When Austin FC opened Q2 Stadium in 2021, it became quickly apparent that the Verde and Black were creating one of Major League Soccer’s most challenging venues to visit – at least in terms of fan support and energy encountered.
Now a second-year club that’s emerging from an offseason full of fine-tuning rather than wholesale changes, Austin FC are looking to unite the raucous atmosphere with consistent results.
The next step in that pursuit comes Sunday afternoon when Inter Miami CF visit ATX in hopes of spoiling the party (4 pm ET | ESPN, ESPN Deportes).
“We had good performances, really good performances down the stretch at home and we want to continue that understanding and initiative in the start of the season,” Austin head coach Josh Wolff said midweek. “Winning at Q2 is paramount, that’s our goal, that’s our objective. We have 17 games, and if you win a substantial amount of them, that puts you in a good position now to compete for playoffs.”
Austin went 7W-8L-2D at home in 2021 as an expansion club, all following eight straight road matches before their soccer-specific stadium opened. Hopes of reversing that trend went well in Week 1, a 5-0 thumping of FC Cincinnati that showed the fireworks their possession-oriented, incisive 4-3-3 system can produce.
But Wolff’s not getting too carried away, cognizant of how FC Cincinnati have finished bottom of the league table three straight years and are in the early days of life under first-year head coach Pat Noonan.
“There’s a humility and a hunger,” Wolff said. “They realize the result was good, it’s a performance to build on. It’s the start of the season, it’s game one of 34 and you don’t win championships in Week 1. So we’re building and we’re still in that initial phase. We have a lot of new guys and we’re still getting everyone up to speed.”

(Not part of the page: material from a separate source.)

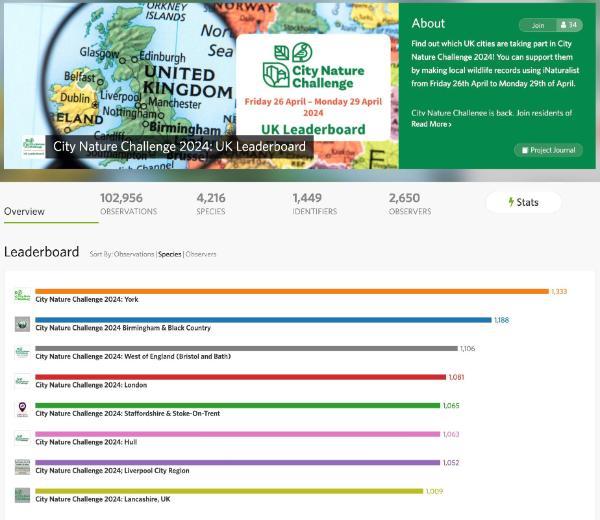The image size is (600, 520).
Task: Click the York project icon in leaderboard
Action: 22,295
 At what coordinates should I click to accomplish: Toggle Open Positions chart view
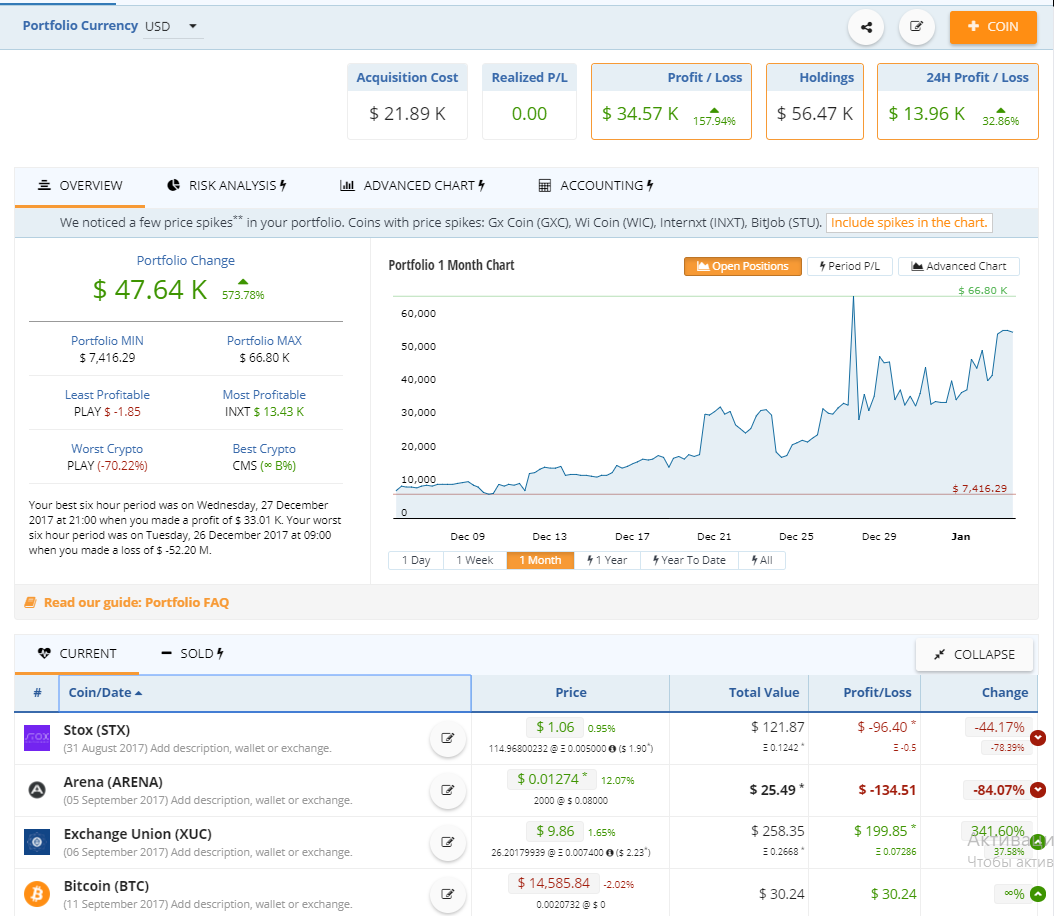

Inter Miami poses that next challenge, with the third-year club in revamp mode as sporting director Chris Henderson retools the squad. The Herons parted ways with, via one mechanism or another, nearly 20 players from their 2021 squad that missed the Audi MLS Cup Playoffs.
And with that turnover, Phil Neville’s squad included eight new starters in their season-opening 0-0 draw against Chicago Fire FC last weekend. Center back Jairo Quinteros (spent last year on loan in Bolivia), central midfielder Gregore and forward Gonzalo Higuain were the only holdovers.
The end product is a youth-filled group that Neville is confident will grow as games start piling up.
“I think the team last year would have lost that game because they weren’t a team,” Neville said. “So by the end of the game, you could see this young, energetic team get more confidence and more confidence. We’re going to have that probably in the first six weeks of the season.”
Another positive from Week 1, Neville said, was pitching a shutout. New defensive leaders include US international fullback DeAndre Yedlin and Jamaican international center back Damion Lowe, as well as Brazilian central midfielder Jean Mota.
“We’ve got a different type of defender now in the football club, and they’re the type of defenders that I like,” Neville said. “They want to defend and they get great pride in the clean sheet, and they get great pride in throwing themselves in front of the ball, they get great pride in working together as a team.”
As these nascent clubs convene Sunday, it’s a rare cross-conference match for both. And truthfully, they’ve struggled for results across their combined three MLS seasons, totaling 1.05 points per game and a minus-48 goal differential when tabulations are completed.
They’re slowly chipping away at that history, recognizing that big challenges await in 2022.
“Week 1 went well, but there’s also going to be difficulty throughout the year,” Wolff said. “We won’t get too carried away with winning one game and now we want to back it up with some consistency and another good performance at home on Sunday against Inter Miami.”
“This team over the last two years hasn’t had that many clean sheets and we want to be really hard to beat,” Neville said.